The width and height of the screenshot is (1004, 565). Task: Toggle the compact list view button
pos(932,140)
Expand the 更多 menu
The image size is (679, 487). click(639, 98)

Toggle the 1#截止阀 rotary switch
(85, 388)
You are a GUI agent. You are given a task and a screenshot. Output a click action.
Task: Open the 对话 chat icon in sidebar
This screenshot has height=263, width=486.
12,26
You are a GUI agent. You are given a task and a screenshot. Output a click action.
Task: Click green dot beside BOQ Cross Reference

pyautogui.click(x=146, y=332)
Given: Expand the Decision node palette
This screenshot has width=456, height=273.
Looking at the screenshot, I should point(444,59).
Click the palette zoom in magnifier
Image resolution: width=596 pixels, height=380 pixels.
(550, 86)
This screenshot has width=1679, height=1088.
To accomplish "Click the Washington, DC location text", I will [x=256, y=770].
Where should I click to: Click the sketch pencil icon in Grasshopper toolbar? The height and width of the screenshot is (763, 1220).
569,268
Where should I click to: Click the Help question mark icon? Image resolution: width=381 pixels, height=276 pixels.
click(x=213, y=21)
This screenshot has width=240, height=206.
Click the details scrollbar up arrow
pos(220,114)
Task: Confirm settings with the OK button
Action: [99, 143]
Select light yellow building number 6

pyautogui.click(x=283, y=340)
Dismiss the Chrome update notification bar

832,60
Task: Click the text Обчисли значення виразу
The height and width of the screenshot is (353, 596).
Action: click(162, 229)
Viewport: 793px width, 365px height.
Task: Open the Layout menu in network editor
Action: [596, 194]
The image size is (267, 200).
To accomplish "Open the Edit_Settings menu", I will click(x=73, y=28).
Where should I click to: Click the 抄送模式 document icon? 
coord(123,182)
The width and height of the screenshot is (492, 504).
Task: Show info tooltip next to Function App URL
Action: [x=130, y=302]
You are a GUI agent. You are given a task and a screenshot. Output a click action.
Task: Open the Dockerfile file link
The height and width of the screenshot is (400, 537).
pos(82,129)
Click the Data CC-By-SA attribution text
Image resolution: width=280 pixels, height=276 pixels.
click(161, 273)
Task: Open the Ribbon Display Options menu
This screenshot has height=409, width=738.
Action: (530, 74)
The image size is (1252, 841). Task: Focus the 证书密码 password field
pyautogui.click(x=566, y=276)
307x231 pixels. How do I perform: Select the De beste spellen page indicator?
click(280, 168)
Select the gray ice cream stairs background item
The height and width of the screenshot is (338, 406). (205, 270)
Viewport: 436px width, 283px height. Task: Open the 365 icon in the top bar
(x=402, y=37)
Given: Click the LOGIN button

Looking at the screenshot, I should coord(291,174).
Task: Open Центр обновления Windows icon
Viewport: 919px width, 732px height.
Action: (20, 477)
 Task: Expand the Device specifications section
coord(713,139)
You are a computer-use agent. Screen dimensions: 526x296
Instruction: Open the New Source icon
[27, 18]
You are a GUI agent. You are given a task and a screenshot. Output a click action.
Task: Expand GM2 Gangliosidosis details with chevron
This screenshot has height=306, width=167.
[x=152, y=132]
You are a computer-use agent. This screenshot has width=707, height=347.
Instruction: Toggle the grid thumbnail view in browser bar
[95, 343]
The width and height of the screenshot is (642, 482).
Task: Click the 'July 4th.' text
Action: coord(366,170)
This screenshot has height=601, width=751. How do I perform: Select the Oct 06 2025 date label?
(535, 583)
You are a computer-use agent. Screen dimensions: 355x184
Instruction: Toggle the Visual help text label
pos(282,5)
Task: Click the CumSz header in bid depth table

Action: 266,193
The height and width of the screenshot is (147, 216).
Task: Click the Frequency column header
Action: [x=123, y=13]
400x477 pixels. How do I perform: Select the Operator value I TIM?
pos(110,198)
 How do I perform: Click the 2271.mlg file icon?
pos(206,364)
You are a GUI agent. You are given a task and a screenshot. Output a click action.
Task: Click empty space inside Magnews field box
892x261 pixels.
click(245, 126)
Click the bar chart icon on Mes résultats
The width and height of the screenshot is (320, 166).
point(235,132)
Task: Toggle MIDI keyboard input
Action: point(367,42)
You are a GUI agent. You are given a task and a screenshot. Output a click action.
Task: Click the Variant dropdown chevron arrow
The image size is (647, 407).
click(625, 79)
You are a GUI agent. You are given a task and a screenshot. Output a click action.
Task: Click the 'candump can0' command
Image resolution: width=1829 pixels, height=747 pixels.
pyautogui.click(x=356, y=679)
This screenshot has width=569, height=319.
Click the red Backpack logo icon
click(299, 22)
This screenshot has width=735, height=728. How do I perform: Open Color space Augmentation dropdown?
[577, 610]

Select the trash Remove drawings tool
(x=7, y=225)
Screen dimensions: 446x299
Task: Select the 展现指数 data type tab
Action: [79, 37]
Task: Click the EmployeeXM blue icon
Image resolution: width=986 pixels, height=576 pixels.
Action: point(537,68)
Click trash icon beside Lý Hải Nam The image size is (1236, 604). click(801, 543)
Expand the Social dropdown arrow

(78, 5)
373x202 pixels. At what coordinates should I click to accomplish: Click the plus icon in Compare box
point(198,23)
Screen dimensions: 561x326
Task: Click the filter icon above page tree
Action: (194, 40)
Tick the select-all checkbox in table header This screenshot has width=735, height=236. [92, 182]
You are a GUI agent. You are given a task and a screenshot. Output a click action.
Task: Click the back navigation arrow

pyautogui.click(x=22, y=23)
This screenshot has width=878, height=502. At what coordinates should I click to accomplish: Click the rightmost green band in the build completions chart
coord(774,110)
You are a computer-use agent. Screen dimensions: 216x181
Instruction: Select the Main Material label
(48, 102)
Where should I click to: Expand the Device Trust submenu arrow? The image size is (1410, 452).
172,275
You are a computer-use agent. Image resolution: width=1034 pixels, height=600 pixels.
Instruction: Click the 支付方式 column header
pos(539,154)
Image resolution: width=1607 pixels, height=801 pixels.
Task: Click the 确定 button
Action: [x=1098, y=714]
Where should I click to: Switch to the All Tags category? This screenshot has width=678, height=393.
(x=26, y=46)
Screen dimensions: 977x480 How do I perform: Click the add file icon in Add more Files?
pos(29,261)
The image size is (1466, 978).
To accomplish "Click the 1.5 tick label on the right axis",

........

## Required action
Within the data above, how many lines contain "palette"? Respond with the tally alone.

## Answer to this problem
2